Working hypothesisIt was the hypothesis of this study that esters of arginine (Arg) with medium and long chain aliphatic alcohols are biodegradable and less cytotoxic than well-established cationic surfactants being used for hydrophobic ion pairing (HIP) with hydrophilic macromolecular drugs. ExperimentsArg was linked to nonan-1-ol and hexadecan-1-ol (C9 and C16) via an ester linkage. The newly formed Arg-nonyl ester (ANE) and Arg-hexadecanoyl ester (AHE) surfactants were evaluated regarding critical micelle concentration (CMC) using pyrene fluorescent method, cytotoxicity on human colorectal adenocarcinoma-derived cells (Caco-2) and biodegradability at the concentrations of 2.5 and 5 mg/mL using 2500 Nα-benzoyl-l-arginine ethyl ester hydrochloride (BAEE) units/mL of trypsin. Furthermore, in order to evaluate their potential for HIP, heparin and daptomycin were used as model polysaccharide and peptide drugs, respectively. FindingsChemical structures of ANE and AHE surfactants were confirmed by FTIR, 1H NMR, and LC-MS. CMC of ANE was 7.5 mM and CMC of AHE was 2 mM. Arg-surfactants were not cytotoxic below their CMC. At CMC and above CMC, ANE was significantly (P < 0.05) more cytotoxic than AHE. ANE in both concentrations was degraded ˃98% within 48 h.
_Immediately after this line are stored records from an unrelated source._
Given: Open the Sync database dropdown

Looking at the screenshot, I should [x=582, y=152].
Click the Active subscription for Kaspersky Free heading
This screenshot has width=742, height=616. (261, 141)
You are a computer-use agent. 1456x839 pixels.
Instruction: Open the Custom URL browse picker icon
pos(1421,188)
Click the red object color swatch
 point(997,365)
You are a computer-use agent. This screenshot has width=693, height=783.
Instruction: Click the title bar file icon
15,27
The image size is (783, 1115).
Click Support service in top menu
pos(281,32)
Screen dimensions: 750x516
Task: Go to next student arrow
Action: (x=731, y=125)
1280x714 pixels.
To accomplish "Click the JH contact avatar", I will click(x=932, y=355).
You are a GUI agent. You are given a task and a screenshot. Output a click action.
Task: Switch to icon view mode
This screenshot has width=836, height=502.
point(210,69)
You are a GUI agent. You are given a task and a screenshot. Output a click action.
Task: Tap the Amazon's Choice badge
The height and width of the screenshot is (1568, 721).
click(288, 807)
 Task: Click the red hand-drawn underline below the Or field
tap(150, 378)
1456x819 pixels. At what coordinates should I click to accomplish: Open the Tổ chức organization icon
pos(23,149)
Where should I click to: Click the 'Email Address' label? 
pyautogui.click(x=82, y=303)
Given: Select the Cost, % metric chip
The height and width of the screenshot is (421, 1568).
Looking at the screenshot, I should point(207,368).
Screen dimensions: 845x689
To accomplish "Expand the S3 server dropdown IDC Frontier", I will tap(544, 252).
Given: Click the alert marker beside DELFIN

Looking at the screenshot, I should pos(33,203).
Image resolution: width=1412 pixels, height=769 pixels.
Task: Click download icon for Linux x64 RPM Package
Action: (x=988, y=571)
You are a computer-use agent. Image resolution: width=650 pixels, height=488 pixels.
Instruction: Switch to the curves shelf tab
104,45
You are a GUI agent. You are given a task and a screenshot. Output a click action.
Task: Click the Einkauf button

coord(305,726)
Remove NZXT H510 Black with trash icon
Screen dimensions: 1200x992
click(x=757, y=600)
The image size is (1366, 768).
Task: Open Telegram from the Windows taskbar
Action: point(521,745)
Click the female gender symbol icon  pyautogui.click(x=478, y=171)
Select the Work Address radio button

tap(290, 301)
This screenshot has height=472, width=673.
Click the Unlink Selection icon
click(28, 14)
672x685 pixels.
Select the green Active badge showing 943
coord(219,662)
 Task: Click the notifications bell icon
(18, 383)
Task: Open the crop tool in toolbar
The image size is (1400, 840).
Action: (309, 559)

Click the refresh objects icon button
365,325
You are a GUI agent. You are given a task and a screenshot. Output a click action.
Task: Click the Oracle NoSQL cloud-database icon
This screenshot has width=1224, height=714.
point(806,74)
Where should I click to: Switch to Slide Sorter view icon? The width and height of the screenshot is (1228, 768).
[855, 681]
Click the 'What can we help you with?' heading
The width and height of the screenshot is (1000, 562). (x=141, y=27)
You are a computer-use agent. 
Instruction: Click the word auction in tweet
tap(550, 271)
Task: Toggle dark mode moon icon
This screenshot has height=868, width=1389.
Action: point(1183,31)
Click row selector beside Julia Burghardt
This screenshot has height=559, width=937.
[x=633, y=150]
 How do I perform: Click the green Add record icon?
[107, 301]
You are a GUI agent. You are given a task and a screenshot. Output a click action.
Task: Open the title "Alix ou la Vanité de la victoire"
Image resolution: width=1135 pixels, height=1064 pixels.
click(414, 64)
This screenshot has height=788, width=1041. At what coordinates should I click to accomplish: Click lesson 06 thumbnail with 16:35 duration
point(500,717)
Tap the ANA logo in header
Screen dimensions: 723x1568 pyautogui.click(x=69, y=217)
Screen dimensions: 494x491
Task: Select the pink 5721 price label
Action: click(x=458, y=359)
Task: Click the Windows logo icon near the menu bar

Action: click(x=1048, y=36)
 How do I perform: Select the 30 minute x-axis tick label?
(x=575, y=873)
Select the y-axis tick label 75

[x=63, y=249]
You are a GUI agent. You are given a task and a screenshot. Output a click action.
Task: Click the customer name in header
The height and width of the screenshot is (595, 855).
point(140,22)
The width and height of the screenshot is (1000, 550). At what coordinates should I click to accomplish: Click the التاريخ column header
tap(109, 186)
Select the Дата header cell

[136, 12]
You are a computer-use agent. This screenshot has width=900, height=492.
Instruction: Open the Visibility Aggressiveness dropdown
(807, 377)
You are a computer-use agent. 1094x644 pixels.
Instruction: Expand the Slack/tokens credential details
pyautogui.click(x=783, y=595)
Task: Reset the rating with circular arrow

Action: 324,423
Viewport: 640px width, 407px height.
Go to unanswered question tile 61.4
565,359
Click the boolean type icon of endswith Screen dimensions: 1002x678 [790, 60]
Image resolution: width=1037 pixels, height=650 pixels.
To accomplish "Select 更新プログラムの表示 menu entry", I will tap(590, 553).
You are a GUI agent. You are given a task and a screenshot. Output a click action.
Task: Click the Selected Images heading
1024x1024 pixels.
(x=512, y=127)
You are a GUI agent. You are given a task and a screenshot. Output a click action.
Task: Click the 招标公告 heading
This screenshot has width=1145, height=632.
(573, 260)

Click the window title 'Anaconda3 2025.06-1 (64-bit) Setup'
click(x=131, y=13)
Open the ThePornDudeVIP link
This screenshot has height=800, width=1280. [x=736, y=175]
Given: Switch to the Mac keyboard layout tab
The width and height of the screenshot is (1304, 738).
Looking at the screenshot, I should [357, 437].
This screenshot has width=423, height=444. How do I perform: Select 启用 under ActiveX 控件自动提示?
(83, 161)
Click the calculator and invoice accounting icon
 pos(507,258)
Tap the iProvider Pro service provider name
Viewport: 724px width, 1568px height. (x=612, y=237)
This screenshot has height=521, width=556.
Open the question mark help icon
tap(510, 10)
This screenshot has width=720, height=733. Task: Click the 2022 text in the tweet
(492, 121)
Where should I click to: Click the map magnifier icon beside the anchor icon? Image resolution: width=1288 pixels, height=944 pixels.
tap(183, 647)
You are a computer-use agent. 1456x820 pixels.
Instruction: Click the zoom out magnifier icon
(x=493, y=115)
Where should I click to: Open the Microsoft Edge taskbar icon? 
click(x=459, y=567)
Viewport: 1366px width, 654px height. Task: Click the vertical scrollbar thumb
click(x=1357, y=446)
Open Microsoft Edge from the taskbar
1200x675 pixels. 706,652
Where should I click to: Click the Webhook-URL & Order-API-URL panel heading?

The degradation of AHE at lower concentration was ˃97% and about 50% at higher concentration. Arg-surfactants were able to efficiently precipitate heparin and daptomycin from corresponding aqueous solutions. ConclusionArg-surfactants being biodegradable and less toxic seems to be a promising alternative to well-established cationic surfactants for the formation of hydrophobic ion pairs (HIPs) with hydrophilic macromolecular drugs.